Most Americans will undergo a standardized funerary ritual: embalming to slow decomposition, placement in a sleek coffin, and burial in a manicured graveyard, marked by a slab of granite or marble.
Cremation has been an alternative for years, but another option is gaining ground: eco-burial.
Instead of being laid to rest in traditional memorial parks, eco-burials (or natural burials or green burials) place remains in nature parks designed for two purposes: care of the dead, and care of the wildlands.
A leading company in this endeavor is Memorial Ecosystems, owned by Billy and Kimberly Campbell of Westminster, S.C.
“The traditional way is very sterile and doesn’t always suit the values or lifestyle of the individual,” said Mrs. Campbell in the Greenville News. “People are looking for more intimate, unique ways.”

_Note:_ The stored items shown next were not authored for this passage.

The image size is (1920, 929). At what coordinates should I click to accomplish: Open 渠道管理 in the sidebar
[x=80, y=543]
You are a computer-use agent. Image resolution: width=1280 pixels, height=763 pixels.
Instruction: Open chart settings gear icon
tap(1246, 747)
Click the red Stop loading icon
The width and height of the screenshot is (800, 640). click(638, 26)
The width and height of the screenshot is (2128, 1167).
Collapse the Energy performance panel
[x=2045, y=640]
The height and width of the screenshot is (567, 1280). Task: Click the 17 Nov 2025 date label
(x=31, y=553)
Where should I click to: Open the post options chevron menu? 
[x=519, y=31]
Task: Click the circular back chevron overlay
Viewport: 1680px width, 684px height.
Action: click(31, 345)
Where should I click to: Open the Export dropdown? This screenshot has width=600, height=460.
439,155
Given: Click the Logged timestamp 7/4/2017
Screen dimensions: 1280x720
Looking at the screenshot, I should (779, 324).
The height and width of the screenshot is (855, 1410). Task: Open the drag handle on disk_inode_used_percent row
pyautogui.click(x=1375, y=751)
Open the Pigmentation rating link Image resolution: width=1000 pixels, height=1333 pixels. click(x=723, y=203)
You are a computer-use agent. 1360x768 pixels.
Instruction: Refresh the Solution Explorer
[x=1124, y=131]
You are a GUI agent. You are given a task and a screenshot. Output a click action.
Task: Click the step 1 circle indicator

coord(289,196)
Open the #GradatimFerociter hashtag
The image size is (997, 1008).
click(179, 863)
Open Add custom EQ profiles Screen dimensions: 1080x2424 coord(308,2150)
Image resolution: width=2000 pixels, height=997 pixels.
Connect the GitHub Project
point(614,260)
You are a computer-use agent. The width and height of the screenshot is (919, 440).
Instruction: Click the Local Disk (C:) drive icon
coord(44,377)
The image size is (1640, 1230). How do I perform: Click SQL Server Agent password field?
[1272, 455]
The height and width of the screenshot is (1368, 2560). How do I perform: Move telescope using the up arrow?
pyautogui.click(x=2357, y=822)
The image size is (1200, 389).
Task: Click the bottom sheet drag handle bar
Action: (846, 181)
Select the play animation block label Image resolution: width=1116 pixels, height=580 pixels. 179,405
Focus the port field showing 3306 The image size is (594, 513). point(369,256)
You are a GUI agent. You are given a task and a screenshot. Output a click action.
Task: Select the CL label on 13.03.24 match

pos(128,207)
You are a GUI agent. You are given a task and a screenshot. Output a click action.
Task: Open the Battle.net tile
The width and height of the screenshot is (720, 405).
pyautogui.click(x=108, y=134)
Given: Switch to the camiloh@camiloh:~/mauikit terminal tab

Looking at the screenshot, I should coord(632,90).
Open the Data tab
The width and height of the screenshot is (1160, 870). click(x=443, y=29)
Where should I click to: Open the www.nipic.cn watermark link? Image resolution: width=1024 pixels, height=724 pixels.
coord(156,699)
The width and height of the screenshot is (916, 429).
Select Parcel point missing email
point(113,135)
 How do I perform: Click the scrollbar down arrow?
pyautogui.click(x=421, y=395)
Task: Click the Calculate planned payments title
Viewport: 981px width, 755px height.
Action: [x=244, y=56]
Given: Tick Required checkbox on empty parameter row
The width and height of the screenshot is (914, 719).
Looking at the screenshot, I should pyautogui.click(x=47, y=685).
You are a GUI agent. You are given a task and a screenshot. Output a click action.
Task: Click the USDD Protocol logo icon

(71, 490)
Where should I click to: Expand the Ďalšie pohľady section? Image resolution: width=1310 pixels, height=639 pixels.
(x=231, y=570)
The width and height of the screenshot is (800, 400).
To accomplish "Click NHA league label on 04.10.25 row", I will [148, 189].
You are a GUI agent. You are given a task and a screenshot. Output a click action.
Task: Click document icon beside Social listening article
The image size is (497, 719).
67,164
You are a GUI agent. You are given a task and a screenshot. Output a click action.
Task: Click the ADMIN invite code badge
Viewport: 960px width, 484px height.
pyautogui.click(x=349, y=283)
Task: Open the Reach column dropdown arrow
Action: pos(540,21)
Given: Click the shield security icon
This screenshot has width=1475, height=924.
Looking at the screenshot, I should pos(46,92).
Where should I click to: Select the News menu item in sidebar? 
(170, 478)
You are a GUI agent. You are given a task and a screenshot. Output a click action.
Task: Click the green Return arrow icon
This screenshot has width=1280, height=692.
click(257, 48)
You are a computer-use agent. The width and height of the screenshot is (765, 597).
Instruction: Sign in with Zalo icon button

Burials by Memorial Ecosystems eschew embalming, permanent vaults and expensive markers in favor of no embalming fluids, no vaults and only biodegradable caskets. Markers are allowed, but they are most often simple and carved into natural rock. And the burial plot is located in a nature preserve.
These “dust to dust” burials represent a new—though recycled—way of thinking about death and burial. The Campbells, and those who seek their services, see a distinctly spiritual bent to preserving land while being interred.
They say it’s a misconception to think that only pagans or New Age types would be interested in being buried in a nature preserve.
“We’ve had more Southern Baptist services than anything else,” Mr. Campbell told the News.
The law regarding burial sites is not easily deciphered, but the Campbells have literally made it their business to know the system. Their first memorial nature park, Ramsey Creek Preserve in South Carolina, complies fully with the state’s laws.
The Campbells told the News that 20 people have already been buried at the nature preserve, almost 40 more have bought plots, and hundreds more have inquired about the process.
Memorial Ecosystems has plans for another memorial nature park near San Diego, and it is involved with the creation of another in Florida’s panhandle. Death-care activists near San Francisco also cite Memorial Ecosystems as instrumental in promoting eco-burials there.
Though most Americans will be embalmed after death, the embalming process lacks the religious significance it held for other cultures in other times. For example, the ancient Egyptians were sophisticated embalmers; they believed preservation of the corpse was necessary for a fruitful afterlife.
Other peoples have embalmed their loved ones as a means of preserving the body until it can undergo all funeral rites. This has been especially important during wartime when soldiers, slain on faraway battlefields, were embalmed to preserve the bodies for their journey back home.
Memorial Ecosystems rejects “toxic embalming fluids” and advertises that bypassing embalming also cuts down on funeral costs, which average roughly $6,000 in the United States, according to the National Funeral Directors Association.
In addition to saving money, another appeal of eco-burial is that decomposed bodies will naturally become part of the earth and contribute to new vegetation in the preserve. Thus, the plant life is made “sacred” by the presence of the deceased.
“When you’ve got people buried out there, and your grandfather is buried there, your grandma is buried there, your father and your sister, it makes the land different,” Mr. Campbell told the News. “We hope people will see this as a nature preserve where people happen to be buried.”
Cliff Vaughn is culture editor for EthicsDaily.com.